In caso di intossicazione è bene non perdere la calma e agire il più in fretta possibile. “Il bambino deve essere portato subito in un ambiente ventilato. Spogliarlo degli indumenti bagnati, lavando la pelle con acqua tiepida. Questi piccoli gesti sono già utili al contenimento del danno – assicura Miani -. Non offrire cibi o bevande, soprattutto se il bambino lamenta nausea o difficoltà a deglutire. Se compaiono difficoltà respiratorie, alterazioni dello stato di coscienza o sintomi gastrointestinali persistenti, è necessario recarsi immediatamente al pronto soccorso”, dice l’esperto,
La normativa italiana, definita dall’Accordo Stato-Regioni del 2003 e da successive integrazioni regionali, stabilisce valori ben precisi per la concentrazione di cloro libero residuo: da 0,7 a 1,2 mg/L per le piscine private, da 1,0 a 1,5 mg/L per quelle pubbliche e fino a 2,0 mg/L per le vasche dedicate ai bambini. Livelli superiori, tollerati solo in casi eccezionali, possono causare irritazioni cutanee, oculari e danni alle superfici. “Tuttavia, può bastare una dose sbagliata, una centralina guasta o una reazione inattesa tra cloro e sostanze organiche come urina o sudore, per alterare l’equilibrio chimico dell’acqua e generare composti volatili irritanti. Per aumentare di 1 mg/L il cloro in un metro cubo d’acqua, servono poco più di un grammo di tricloro isocianurato o quasi 9 ml di ipoclorito di sodio liquido: quantità ridotte, ma dal potenziale dirompente se impiegate senza le dovute precauzioni”, spiega il Presidente della Sima.

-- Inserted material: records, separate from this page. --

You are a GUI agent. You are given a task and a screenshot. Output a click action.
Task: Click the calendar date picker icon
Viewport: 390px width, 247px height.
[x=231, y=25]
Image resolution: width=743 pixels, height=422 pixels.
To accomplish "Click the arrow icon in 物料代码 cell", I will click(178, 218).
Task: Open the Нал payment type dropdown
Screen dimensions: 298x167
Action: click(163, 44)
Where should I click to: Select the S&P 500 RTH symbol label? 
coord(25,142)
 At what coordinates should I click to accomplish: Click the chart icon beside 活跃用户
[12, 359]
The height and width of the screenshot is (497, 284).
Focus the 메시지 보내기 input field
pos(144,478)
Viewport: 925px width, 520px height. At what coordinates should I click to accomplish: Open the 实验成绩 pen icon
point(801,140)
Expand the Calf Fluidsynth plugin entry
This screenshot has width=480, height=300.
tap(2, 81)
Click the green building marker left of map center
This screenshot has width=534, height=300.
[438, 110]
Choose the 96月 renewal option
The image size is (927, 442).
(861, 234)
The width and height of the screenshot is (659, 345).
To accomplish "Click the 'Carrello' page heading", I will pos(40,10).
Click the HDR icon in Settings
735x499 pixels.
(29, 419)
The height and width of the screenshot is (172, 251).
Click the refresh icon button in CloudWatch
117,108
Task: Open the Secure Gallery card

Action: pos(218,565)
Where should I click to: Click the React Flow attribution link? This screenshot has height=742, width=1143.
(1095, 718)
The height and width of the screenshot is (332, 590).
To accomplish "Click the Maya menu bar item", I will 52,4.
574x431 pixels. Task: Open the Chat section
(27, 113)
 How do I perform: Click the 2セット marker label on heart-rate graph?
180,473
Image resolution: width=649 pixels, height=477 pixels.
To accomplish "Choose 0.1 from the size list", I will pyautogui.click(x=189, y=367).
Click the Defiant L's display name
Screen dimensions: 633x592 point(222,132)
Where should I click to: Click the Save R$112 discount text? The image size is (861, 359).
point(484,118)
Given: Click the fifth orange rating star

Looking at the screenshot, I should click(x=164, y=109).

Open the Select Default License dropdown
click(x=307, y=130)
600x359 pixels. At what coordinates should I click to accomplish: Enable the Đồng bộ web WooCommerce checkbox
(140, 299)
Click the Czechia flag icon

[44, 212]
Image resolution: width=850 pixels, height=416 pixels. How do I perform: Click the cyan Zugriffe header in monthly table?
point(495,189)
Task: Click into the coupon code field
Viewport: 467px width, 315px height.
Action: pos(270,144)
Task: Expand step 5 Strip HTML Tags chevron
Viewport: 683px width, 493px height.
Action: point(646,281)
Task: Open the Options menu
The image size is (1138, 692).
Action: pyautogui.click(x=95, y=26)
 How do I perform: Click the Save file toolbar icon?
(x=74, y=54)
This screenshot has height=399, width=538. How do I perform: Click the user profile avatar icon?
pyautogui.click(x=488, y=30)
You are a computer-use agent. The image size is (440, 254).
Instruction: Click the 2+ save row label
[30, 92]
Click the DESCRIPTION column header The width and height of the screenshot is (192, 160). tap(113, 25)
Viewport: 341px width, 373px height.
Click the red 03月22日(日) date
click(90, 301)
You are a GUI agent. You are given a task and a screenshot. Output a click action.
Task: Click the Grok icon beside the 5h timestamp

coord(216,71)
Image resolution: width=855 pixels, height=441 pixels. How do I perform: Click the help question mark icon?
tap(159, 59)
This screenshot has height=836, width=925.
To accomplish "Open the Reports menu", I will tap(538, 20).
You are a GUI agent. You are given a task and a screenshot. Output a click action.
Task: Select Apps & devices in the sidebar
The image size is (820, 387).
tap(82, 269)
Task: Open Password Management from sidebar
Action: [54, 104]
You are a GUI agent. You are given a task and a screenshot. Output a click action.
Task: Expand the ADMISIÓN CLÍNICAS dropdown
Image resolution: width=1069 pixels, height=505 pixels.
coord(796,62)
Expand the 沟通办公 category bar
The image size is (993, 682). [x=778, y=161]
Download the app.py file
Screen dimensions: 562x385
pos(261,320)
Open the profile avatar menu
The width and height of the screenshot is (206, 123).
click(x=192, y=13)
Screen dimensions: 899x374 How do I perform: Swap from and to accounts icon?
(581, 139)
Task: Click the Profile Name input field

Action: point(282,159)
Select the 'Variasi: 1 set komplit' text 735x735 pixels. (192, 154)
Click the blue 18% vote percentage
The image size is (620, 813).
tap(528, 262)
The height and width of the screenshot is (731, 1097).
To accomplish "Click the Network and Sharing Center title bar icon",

Questo non deve tradursi in un allarme diffuso o in una rinuncia al bagno in piscina, piuttosto in una maggiore sensibilizzazione sulla necessità di compiere poche azioni semplici ma decisive: “Monitorare quotidianamente i parametri dell’acqua, utilizzando dispositivi di dosaggio automatico affidabili e, soprattutto, conoscere le proprietà chimiche dei prodotti utilizzati, può davvero evitare il peggio – conclude Miani -. Bisogna essere vigili sempre, affinché un gesto di superficialità non trasformi un momento di gioia in un danno alla salute”.